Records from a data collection
------------------------------------------------------------
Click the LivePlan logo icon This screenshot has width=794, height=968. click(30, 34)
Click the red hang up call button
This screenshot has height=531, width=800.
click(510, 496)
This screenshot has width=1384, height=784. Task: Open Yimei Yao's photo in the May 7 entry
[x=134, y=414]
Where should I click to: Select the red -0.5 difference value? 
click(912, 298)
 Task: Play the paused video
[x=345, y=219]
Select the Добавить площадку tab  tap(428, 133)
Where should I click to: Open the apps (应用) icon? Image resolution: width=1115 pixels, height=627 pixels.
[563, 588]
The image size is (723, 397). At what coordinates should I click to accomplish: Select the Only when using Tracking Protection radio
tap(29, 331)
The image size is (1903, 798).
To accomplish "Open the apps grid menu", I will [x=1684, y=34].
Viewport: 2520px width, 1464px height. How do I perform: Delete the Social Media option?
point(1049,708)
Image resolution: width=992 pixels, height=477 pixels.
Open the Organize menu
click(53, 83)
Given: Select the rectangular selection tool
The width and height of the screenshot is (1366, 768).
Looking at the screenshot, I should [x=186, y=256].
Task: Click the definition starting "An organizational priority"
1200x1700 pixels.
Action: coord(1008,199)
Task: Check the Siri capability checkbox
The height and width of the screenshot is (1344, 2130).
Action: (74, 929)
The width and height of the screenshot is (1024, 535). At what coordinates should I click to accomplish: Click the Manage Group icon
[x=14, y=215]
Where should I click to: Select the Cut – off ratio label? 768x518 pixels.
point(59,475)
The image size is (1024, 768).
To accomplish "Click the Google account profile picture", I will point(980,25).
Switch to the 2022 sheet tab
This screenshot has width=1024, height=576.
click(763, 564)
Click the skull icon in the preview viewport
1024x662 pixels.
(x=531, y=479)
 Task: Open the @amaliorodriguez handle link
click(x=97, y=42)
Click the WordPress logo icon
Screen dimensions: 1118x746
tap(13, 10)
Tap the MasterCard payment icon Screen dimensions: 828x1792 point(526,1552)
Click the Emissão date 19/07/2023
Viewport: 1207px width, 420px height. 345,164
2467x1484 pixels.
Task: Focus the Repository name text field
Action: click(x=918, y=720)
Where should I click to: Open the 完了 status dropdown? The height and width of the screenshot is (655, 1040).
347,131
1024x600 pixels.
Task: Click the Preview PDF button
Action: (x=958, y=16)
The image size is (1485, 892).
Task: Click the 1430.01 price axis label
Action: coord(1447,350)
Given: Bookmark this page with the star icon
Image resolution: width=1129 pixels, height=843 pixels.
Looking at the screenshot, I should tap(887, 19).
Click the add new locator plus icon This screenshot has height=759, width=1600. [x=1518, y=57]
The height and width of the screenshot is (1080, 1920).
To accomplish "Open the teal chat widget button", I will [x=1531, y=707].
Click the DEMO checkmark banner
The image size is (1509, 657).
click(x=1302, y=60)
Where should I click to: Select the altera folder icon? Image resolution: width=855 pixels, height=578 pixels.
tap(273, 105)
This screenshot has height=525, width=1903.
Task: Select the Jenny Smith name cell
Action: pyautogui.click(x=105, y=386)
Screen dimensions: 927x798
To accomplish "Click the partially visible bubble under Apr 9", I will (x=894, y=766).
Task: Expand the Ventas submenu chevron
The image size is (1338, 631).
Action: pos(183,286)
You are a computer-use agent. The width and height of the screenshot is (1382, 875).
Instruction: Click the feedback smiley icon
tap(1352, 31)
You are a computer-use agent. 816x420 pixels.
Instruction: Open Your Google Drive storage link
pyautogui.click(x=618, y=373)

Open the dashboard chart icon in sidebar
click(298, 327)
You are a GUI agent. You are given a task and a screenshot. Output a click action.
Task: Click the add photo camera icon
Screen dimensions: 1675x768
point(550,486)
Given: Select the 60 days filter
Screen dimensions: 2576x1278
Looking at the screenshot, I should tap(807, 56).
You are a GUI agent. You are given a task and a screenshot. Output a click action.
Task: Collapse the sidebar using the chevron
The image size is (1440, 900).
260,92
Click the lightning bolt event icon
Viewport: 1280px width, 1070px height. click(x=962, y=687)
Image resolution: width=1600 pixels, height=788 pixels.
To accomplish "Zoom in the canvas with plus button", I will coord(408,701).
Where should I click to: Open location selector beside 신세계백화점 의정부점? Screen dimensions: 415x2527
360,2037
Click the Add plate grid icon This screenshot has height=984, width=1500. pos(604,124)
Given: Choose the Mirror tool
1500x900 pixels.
------------------------------------------------------------
Task goal. Reproduce every line of the records above word for word, keeping their order.

Answer below.
Click the LivePlan logo icon This screenshot has width=794, height=968. click(30, 34)
Click the red hang up call button
This screenshot has height=531, width=800.
click(510, 496)
This screenshot has width=1384, height=784. Task: Open Yimei Yao's photo in the May 7 entry
[x=134, y=414]
Where should I click to: Select the red -0.5 difference value? 
click(912, 298)
 Task: Play the paused video
[x=345, y=219]
Select the Добавить площадку tab  tap(428, 133)
Where should I click to: Open the apps (应用) icon? Image resolution: width=1115 pixels, height=627 pixels.
[563, 588]
The image size is (723, 397). At what coordinates should I click to accomplish: Select the Only when using Tracking Protection radio
tap(29, 331)
The image size is (1903, 798).
To accomplish "Open the apps grid menu", I will [x=1684, y=34].
Viewport: 2520px width, 1464px height. How do I perform: Delete the Social Media option?
point(1049,708)
Image resolution: width=992 pixels, height=477 pixels.
Open the Organize menu
click(53, 83)
Given: Select the rectangular selection tool
The width and height of the screenshot is (1366, 768).
Looking at the screenshot, I should [x=186, y=256].
Task: Click the definition starting "An organizational priority"
1200x1700 pixels.
Action: coord(1008,199)
Task: Check the Siri capability checkbox
The height and width of the screenshot is (1344, 2130).
Action: (74, 929)
The width and height of the screenshot is (1024, 535). At what coordinates should I click to accomplish: Click the Manage Group icon
[x=14, y=215]
Where should I click to: Select the Cut – off ratio label? 768x518 pixels.
point(59,475)
The image size is (1024, 768).
To accomplish "Click the Google account profile picture", I will point(980,25).
Switch to the 2022 sheet tab
This screenshot has width=1024, height=576.
click(763, 564)
Click the skull icon in the preview viewport
1024x662 pixels.
(x=531, y=479)
 Task: Open the @amaliorodriguez handle link
click(x=97, y=42)
Click the WordPress logo icon
Screen dimensions: 1118x746
tap(13, 10)
Tap the MasterCard payment icon Screen dimensions: 828x1792 point(526,1552)
Click the Emissão date 19/07/2023
Viewport: 1207px width, 420px height. 345,164
2467x1484 pixels.
Task: Focus the Repository name text field
Action: click(x=918, y=720)
Where should I click to: Open the 完了 status dropdown? The height and width of the screenshot is (655, 1040).
347,131
1024x600 pixels.
Task: Click the Preview PDF button
Action: (x=958, y=16)
The image size is (1485, 892).
Task: Click the 1430.01 price axis label
Action: coord(1447,350)
Given: Bookmark this page with the star icon
Image resolution: width=1129 pixels, height=843 pixels.
Looking at the screenshot, I should tap(887, 19).
Click the add new locator plus icon This screenshot has height=759, width=1600. [x=1518, y=57]
The height and width of the screenshot is (1080, 1920).
To accomplish "Open the teal chat widget button", I will [x=1531, y=707].
Click the DEMO checkmark banner
The image size is (1509, 657).
click(x=1302, y=60)
Where should I click to: Select the altera folder icon? Image resolution: width=855 pixels, height=578 pixels.
tap(273, 105)
This screenshot has height=525, width=1903.
Task: Select the Jenny Smith name cell
Action: pyautogui.click(x=105, y=386)
Screen dimensions: 927x798
To accomplish "Click the partially visible bubble under Apr 9", I will (x=894, y=766).
Task: Expand the Ventas submenu chevron
The image size is (1338, 631).
Action: pos(183,286)
You are a computer-use agent. The width and height of the screenshot is (1382, 875).
Instruction: Click the feedback smiley icon
tap(1352, 31)
You are a computer-use agent. 816x420 pixels.
Instruction: Open Your Google Drive storage link
pyautogui.click(x=618, y=373)

Open the dashboard chart icon in sidebar
click(298, 327)
You are a GUI agent. You are given a task and a screenshot. Output a click action.
Task: Click the add photo camera icon
Screen dimensions: 1675x768
point(550,486)
Given: Select the 60 days filter
Screen dimensions: 2576x1278
Looking at the screenshot, I should tap(807, 56).
You are a GUI agent. You are given a task and a screenshot. Output a click action.
Task: Collapse the sidebar using the chevron
The image size is (1440, 900).
260,92
Click the lightning bolt event icon
Viewport: 1280px width, 1070px height. click(x=962, y=687)
Image resolution: width=1600 pixels, height=788 pixels.
To accomplish "Zoom in the canvas with plus button", I will coord(408,701).
Where should I click to: Open location selector beside 신세계백화점 의정부점? Screen dimensions: 415x2527
360,2037
Click the Add plate grid icon This screenshot has height=984, width=1500. pos(604,124)
Given: Choose the Mirror tool
1500x900 pixels.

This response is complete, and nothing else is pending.